Linux kernel's BCM2835 power domain driver had an insufficient 1us polling timeout that could cause V3D GPU power-off to fail, leading to bus faults or system hangs; fixed by increasing timeout to 5us.
Vulnerability
Overview
CVE-2026-31550 describes a timing issue in the bcm2835_asb_control() function of the BCM2835 power domain driver (bcm2835-power) in the Linux kernel. The function polls the ASB (Application Specific Bridge) for an acknowledgment within a 1us timeout. Under heavy workloads on BCM2711, this tight loop can fail, especially for V3D's master ASB, resulting in an error such as "Failed to disable ASB master for v3d" during runtime PM suspend. The underlying root cause is that the timeout is insufficient for the hardware handshake to complete in all scenarios.
Exploitation
Context
The vulnerability is exploitable during runtime power management suspend operations. An attacker with local access to trigger significant GPU (V3D) workload could induce the timeout failure, potentially causing the power-off sequence to leave the V3D hardware in an inconsistent state. No special privileges beyond the ability to interact with the GPU are required, but the attack surface is local only. The affected component is a power domain driver used on Raspberry Pi 4 (BCM2711) and similar Broadcom SoCs.
Impact
A failed ASB handshake during power-off leaves the V3D block in a partially powered-down state. Subsequent access to V3D can cause bus faults, crashes, or even system hangs, leading to denial of service (DoS). The CVSS v3 score is 5.5 (Medium), reflecting the need for local access and the potential for disruption of availability. There is no evidence of data confidentiality or integrity impact.
Mitigation
The fix increases the polling timeout from 1us to 5us and replaces the open-coded ktime_get_ns()/cpu_relax() loop with the standard readl_poll_timeout_atomic() helper, improving both reliability and code clarity. The patch has been applied to the Linux kernel stable tree with commit IDs as referenced [1], [2], [3], [4]. Users should update their kernel to include this patch. No workaround is documented other than updating; the driver is not end-of-life (EOL). The issue is not known to be listed in CISA's Known Exploited Vulnerabilities (KEV) catalog.

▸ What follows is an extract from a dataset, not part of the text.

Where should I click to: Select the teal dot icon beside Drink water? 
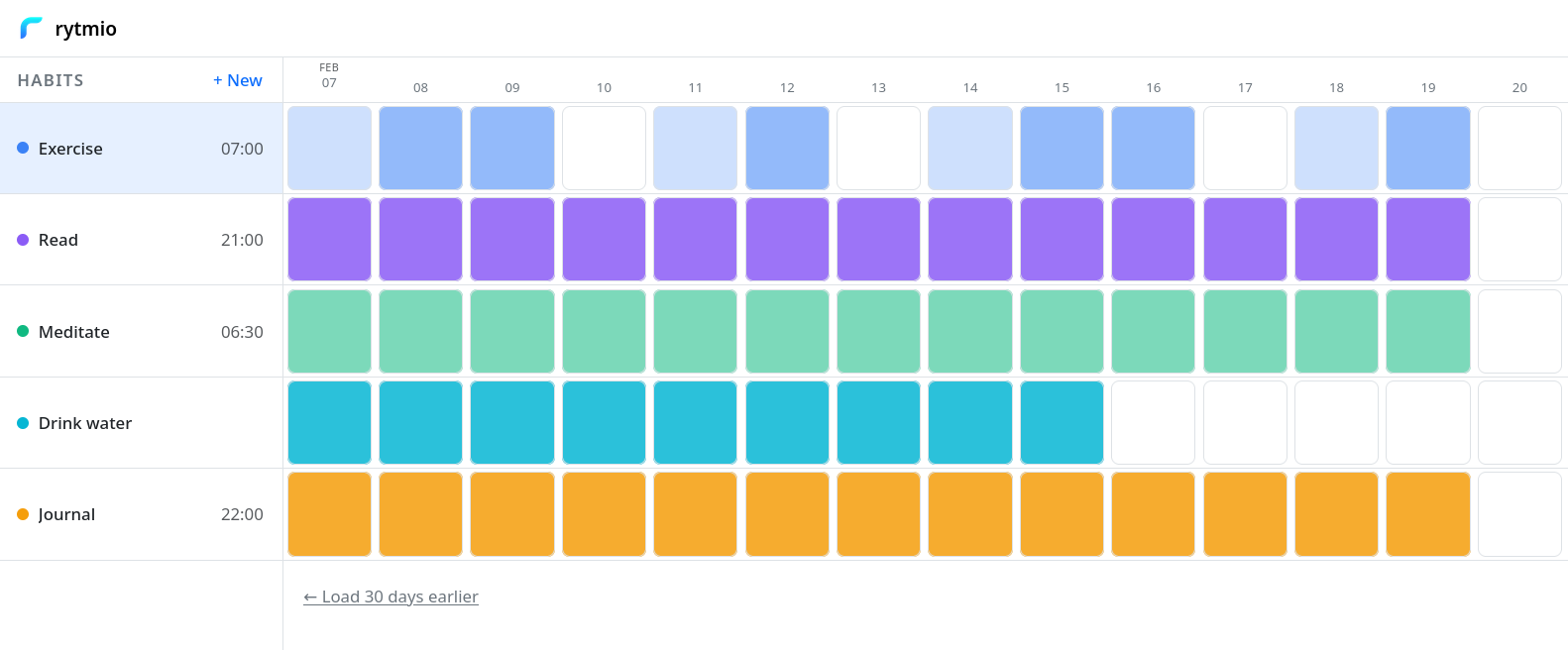22,423
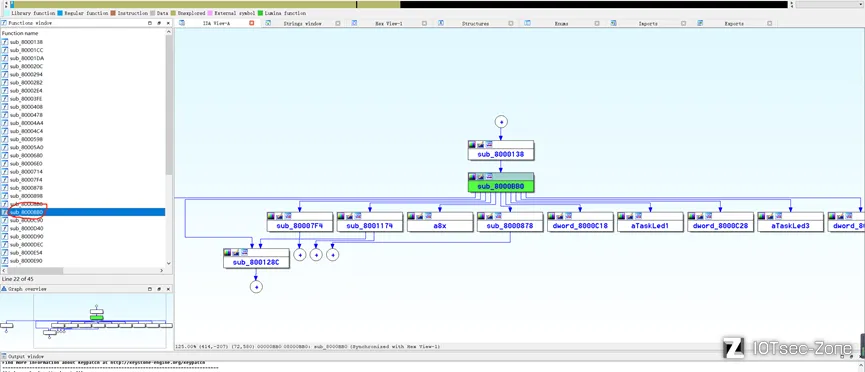Switch to the Imports tab

click(648, 23)
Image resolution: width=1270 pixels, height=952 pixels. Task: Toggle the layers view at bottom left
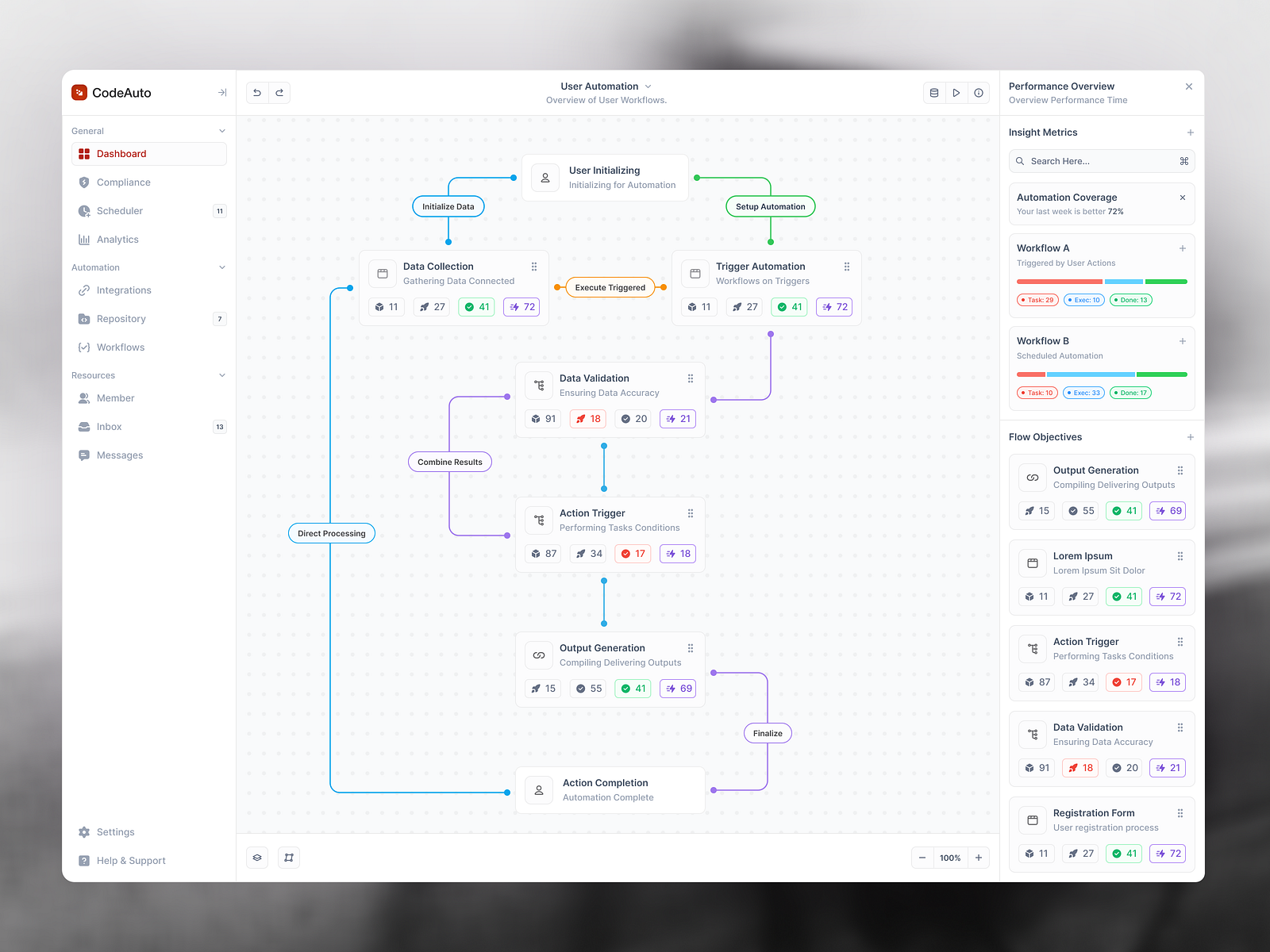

AI Insight generated on May 18, 2026. Synthesized from this CVE's description and the cited reference URLs; citations are validated against the source bundle.
Affected products
9cpe:2.3:o:linux:linux_kernel:*:*:*:*:*:*:*:*+ 8 more
- cpe:2.3:o:linux:linux_kernel:*:*:*:*:*:*:*:*range: >=5.1.1,<5.10.253
- cpe:2.3:o:linux:linux_kernel:5.1:-:*:*:*:*:*:*
- cpe:2.3:o:linux:linux_kernel:7.0:rc1:*:*:*:*:*:*
- cpe:2.3:o:linux:linux_kernel:7.0:rc2:*:*:*:*:*:*
- cpe:2.3:o:linux:linux_kernel:7.0:rc3:*:*:*:*:*:*
- cpe:2.3:o:linux:linux_kernel:7.0:rc4:*:*:*:*:*:*
- cpe:2.3:o:linux:linux_kernel:7.0:rc5:*:*:*:*:*:*
- cpe:2.3:o:linux:linux_kernel:7.0:rc6:*:*:*:*:*:*
- cpe:2.3:o:linux:linux_kernel:7.0:rc7:*:*:*:*:*:*
Patches
0No patches discovered yet.
Vulnerability mechanics
AI mechanics synthesis has not run for this CVE yet.
References
8- git.kernel.org/stable/c/0e84e74849d2d7e9b23a09c2d5e0d9357db1ca59nvdPatch
- git.kernel.org/stable/c/18605b1b936b66b1f34dcf8e9ad4f1fbcf7a7c13nvdPatch
- git.kernel.org/stable/c/572f17180f26619809b8e0593d926762aa8660ffnvdPatch
- git.kernel.org/stable/c/622ab02e955c35c125ff2b65d8327b2c52db8758nvdPatch
- git.kernel.org/stable/c/9443202d91388026dbf7312972a74fbfd27ee82fnvdPatch
- git.kernel.org/stable/c/b826d2c0b0ecb844c84431ba6b502e744f5d919anvdPatch
- git.kernel.org/stable/c/c5e734f6a0740dce92e7c919e632cb43fa5d4e53nvdPatch
- git.kernel.org/stable/c/ea4fa54b83bb2e4a21e9026824bfe271b1a6ee1envdPatch
News mentions
0No linked articles in our index yet.